Changes in the patient’s pulse can indicate a situation where blood clots have been carried in the bloodstream and have blocked a distant artery, or a blockage in an artery which is not due to aortic dissection.
What to expect with Aortic Dissection
Aortic dissection, a serious heart condition, has a high fatality rate. Around 30% of patients unfortunately pass away after reaching the hospital’s emergency room. Even with surgery, the death rates are between 20-30%. Those who do survive often struggle with other health issues, resulting in a lesser quality of life.
The most critical time is within the first 10 days of an acute aortic dissection, where the risk of passing away is highest. People with a chronic form of aortic dissection tend to fare better, but their life expectancy is still lower compared to the average person.
Possible Complications When Diagnosed with Aortic Dissection
- Failure of multiple organs
- Stroke
- Heart attack (MI – myocardial infarction)
- Paralysis in the lower part of the body (Paraplegia)
- Kidney failure
- Amputation of limbs
- Dying of bowel tissue due to reduced blood flow (Bowel ischemia)
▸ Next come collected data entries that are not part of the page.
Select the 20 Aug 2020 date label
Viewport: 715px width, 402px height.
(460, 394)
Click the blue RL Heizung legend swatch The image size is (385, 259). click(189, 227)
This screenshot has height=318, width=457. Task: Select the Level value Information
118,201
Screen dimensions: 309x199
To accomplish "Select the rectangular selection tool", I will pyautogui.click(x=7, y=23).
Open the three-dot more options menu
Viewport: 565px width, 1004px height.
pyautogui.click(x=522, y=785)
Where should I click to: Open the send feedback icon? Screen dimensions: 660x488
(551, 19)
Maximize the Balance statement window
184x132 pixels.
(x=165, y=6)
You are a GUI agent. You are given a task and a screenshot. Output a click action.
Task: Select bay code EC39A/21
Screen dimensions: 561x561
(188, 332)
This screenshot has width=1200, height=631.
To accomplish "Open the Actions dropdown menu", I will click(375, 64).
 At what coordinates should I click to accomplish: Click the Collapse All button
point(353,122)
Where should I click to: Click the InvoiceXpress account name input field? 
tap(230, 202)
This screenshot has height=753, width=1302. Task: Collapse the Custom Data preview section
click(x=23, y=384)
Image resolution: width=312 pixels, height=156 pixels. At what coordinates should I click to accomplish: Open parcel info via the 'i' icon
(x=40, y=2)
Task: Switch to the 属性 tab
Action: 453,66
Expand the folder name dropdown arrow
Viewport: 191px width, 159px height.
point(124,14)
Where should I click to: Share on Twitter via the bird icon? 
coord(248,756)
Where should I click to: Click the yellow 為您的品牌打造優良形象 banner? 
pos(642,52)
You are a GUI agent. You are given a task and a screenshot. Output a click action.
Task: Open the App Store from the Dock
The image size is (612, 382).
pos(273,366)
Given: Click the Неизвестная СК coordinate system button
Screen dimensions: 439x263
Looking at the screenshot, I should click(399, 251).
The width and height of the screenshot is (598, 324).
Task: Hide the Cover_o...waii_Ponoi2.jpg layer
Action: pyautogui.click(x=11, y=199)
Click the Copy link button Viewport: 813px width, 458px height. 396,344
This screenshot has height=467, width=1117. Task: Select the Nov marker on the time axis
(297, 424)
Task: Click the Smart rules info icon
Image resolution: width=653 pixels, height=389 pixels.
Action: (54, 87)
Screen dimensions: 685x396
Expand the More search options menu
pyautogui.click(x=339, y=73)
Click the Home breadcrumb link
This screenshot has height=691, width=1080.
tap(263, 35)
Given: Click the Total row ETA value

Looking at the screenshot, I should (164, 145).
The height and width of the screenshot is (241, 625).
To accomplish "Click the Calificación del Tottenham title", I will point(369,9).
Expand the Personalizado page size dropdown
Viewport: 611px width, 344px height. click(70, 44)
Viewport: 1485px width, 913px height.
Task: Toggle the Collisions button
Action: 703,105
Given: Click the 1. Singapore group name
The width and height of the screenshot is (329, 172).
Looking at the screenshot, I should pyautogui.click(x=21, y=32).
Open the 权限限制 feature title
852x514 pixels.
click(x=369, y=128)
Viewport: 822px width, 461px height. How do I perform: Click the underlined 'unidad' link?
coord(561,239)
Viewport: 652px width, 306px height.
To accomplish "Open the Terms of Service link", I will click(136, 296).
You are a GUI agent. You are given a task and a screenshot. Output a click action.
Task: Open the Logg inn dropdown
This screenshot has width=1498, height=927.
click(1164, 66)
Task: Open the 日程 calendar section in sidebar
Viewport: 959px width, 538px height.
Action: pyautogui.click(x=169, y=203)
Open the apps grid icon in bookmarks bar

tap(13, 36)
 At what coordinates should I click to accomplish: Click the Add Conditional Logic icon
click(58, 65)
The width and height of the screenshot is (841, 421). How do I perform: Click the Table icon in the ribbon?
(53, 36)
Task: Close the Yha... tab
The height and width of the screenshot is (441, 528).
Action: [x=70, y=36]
- Pressure on the heart due to fluid buildup (Tamponade)
- Sudden leaking of the aortic valve in the heart (Acute aortic regurgitation)
- Compression or blockage of the large vein carrying blood from the upper body to the heart (Superior vena cava compression)
- Death
Recovery from Aortic Dissection
After a patient has received surgical or medical treatment, it’s crucial to regularly manage their blood pressure. The patient’s condition must be carefully monitored to track any advancement of the aortic dissection. To do this accurately, periodic chest CT scans or MRIs are recommended, typically at 3-6 month intervals, which will help doctors determine if the disease is progressing.
Preventing Aortic Dissection
It’s essential to regulate your blood pressure, refrain from using illegal drugs, keep a healthy weight, and quit smoking. These steps help maintain good health and lower the risk of various diseases.